▸ Given passage

Seriously, I hate scrapers. I hate the people who make scrapers. I hate their lack of ethics. Fuck those guys.
Not everybody in this space is out to destroy your site. Some of us actively try to put as little load on your site as possible. My scraper puts less load on sites than I do when I browse them normally, I've measured it. Really sucks when we get lumped together with the other abusers and blocked.
At their request, we built a method to flag accounts for data poisoning. Once flagged, those accounts would start getting plausible-ish looking garbage data.
It was pretty effective. One competitor went offline for a few days about a week after that started, and had a more limited offering when they came back up.
My favorite is Varnish,[0] which I have used with great success for _many_ web sites throughout the years. Even a web site that 10+ millions of requests per day ran from a single web server for a long time a decade-ish ago.
Wait till you find out what half of Google's business is based on (spoiler - scraping).
I really don't think scraping itself is an issue 90% of the time. It's the behavior of the out of control scrapers that are the problem. A well behaved scraper should barely be noticeable, if at all.
if a scraper is effectively DDoSing you, call it what it is -- a denial of service attack.
i've found from experience that most scraping attempts originate against host-sites that are generally user-hostile; no APIs to use, JS tricks to bother user browsing, or groups that profit from first-mover advantage and thus try to obscure data.
So, if your sites are commonly the victim of scrapers that are harvesting publicly available data i've found that it's more useful to ask myself what alternatives I could provide those that feel the need to scrape.
As for a 'lack of ethics' on how publicly available data is wrangled -- well, i'll just say that I feel that it remains the responsibility of the administrator rather than being something to push the blame onto clients for. There are plenty of technical avenues to pursue before appealing to morals and ethics for help.
At the same time, even as someone who runs a web crawler, I have zero qualms about blocking misbehaving bots.
Not saying that doesn't suck - it does, it's why many ideas don't work in practice as an online service.
We chose to switch to the JS challenge screen as it requires no human interaction. We now block 75% (estimated to the best of our knowledge) of bot traffic but some customers are livid over the challenge screen.
Also, not all types of company will provide API endpoints. It all depends on the type of site - for example, an online shop might not wish to provide easily accessible data on offered products and prices, to their competitors who may wish to undercut them. Why would an online shop do that?
If an amateur can do damage to you, then I have some bad news for you...
I believe the point wasn't surprise that damage occurred at all, but frustration that damage can occur just out laziness/ignorance rather than malice.
It’s just selfish. If you’re going to take the product of other people’s work in a manner they don’t consent to, at least do it in a way that doesn’t cost them twice over.
I asked them if my customer could pay to access this data point via their API and they quoted 3600 EUR/month! Enter the scraper...
Can't speak for the op but we have APIs and move the ones scraping and reselling our content to APIs. The majority are just a worthless suck on resources though.
SERP: Search Engine Results Page
That said, I do a lot of SEO work.
Still, it should be best practice to define any acronym or initialism the first time you use it
Rate Limiting by login,
Limiting data to know workflows ...
But our most fruitful effort was when we removed limits and started giving "bad" data. By bad I mean alter the price up or down by a small percentage. This hit them in the pocket but again, wasn't a golden bullet. If the customer made a transaction on the altered figure we we informed them and took it at the correct price.

▸ Written request 1
Return the part of the scraper discussion from "Can't speak for" up to and including "on resources though.", word for word.
▸ Written request 2
Rewrite the records from the first line up to and including the line with "[x=287, y=103]", changing "button" to "control" and leaving everything else unchanged. Give only those lines.
The scraper discussion and the records come from unrelated sources.

▸ Records supplied
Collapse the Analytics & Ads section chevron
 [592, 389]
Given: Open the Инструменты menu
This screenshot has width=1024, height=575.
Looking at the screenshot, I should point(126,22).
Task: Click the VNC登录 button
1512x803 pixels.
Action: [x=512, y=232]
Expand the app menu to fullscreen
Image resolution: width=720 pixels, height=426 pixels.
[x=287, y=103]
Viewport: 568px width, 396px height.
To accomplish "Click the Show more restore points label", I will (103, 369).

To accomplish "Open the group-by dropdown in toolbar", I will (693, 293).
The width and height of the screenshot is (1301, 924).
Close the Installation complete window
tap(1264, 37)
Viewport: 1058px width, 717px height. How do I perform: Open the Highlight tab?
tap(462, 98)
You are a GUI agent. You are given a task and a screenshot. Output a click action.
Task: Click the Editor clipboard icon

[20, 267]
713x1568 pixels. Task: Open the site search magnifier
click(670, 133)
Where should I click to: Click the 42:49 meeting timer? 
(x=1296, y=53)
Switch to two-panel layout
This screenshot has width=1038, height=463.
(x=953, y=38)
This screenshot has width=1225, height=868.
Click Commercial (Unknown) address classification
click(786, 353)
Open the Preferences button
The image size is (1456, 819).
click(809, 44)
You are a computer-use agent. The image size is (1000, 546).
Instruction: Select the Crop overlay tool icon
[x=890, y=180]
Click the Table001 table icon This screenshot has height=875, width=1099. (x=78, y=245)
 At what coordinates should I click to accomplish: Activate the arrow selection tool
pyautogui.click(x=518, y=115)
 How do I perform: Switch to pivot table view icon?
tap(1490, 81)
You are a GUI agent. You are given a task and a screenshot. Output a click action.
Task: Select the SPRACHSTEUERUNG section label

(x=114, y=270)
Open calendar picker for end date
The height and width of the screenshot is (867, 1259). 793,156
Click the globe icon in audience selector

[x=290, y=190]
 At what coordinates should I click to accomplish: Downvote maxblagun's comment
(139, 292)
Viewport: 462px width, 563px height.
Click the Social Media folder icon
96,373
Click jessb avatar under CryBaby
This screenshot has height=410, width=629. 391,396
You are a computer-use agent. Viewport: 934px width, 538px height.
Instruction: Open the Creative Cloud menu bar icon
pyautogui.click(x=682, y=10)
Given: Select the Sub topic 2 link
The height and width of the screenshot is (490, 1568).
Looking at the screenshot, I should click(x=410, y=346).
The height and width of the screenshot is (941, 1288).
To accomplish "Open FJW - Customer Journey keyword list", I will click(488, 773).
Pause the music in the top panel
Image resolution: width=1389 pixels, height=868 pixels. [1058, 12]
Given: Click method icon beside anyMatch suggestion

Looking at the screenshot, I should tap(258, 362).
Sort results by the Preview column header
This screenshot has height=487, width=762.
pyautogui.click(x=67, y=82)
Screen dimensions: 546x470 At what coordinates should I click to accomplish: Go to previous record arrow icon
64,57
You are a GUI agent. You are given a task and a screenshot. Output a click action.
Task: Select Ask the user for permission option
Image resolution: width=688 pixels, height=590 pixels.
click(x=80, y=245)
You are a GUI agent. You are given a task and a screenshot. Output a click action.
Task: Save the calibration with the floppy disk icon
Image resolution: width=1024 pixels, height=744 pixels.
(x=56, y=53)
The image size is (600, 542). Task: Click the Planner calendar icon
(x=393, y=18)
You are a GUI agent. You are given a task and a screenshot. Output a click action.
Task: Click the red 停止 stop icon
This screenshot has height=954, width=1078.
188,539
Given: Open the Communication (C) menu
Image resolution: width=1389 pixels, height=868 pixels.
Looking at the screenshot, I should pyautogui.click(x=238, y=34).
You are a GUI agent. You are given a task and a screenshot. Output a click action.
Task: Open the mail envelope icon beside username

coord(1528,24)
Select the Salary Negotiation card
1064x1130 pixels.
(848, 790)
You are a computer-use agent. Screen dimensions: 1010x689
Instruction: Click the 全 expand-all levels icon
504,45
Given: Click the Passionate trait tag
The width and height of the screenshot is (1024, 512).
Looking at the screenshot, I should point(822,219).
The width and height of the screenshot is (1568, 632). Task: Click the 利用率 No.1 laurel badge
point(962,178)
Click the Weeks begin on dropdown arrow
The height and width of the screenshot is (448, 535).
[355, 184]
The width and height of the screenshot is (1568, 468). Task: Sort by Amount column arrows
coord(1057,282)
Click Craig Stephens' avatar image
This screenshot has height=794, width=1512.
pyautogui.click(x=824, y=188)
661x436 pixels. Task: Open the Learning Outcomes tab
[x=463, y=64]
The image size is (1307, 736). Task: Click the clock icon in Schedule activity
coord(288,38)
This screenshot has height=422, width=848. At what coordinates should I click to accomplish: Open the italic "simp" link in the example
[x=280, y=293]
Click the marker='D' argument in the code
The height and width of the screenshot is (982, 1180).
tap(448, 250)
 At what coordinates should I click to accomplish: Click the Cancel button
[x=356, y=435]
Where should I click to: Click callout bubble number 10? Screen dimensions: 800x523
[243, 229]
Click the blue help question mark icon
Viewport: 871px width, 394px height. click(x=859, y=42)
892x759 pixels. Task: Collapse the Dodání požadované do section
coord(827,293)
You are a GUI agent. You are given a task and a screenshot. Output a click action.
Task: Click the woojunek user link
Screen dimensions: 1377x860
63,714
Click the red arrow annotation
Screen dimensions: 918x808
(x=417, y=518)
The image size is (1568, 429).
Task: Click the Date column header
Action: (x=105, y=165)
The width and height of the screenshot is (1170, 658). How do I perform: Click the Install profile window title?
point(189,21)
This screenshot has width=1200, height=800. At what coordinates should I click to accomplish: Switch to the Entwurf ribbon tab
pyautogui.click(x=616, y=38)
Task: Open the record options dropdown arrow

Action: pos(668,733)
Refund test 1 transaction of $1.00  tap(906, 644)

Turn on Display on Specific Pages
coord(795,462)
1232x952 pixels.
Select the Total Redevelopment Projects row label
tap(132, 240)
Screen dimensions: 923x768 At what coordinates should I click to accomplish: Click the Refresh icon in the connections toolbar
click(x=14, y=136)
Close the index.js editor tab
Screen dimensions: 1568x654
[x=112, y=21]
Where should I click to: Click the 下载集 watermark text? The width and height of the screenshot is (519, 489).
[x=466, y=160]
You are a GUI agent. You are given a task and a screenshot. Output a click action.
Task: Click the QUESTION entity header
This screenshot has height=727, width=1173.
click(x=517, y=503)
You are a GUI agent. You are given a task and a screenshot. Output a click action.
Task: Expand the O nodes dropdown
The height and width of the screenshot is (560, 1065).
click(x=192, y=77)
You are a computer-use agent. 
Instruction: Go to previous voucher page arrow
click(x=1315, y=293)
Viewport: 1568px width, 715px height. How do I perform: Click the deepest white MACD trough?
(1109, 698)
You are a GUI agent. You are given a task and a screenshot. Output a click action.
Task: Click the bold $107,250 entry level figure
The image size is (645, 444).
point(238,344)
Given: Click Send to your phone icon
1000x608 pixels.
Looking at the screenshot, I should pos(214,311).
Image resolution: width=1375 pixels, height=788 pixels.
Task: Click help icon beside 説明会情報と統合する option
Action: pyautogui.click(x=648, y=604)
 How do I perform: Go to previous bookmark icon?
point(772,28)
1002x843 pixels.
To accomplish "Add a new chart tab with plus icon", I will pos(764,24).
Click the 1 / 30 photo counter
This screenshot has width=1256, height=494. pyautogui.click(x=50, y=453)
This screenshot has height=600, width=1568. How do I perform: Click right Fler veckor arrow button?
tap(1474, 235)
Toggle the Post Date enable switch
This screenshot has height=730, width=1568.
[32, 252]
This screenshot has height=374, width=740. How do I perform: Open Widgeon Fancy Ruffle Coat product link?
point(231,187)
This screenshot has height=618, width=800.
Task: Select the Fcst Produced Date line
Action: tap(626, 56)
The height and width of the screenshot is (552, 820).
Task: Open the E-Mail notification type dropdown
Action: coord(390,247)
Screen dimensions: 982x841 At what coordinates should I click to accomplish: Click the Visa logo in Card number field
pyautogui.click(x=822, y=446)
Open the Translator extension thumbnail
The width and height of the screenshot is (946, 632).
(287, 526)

▸ Correct result 1
Can't speak for the op but we have APIs and move the ones scraping and reselling our content to APIs. The majority are just a worthless suck on resources though.

▸ Correct result 2
Collapse the Analytics & Ads section chevron
 [592, 389]
Given: Open the Инструменты menu
This screenshot has width=1024, height=575.
Looking at the screenshot, I should point(126,22).
Task: Click the VNC登录 control
1512x803 pixels.
Action: [x=512, y=232]
Expand the app menu to fullscreen
Image resolution: width=720 pixels, height=426 pixels.
[x=287, y=103]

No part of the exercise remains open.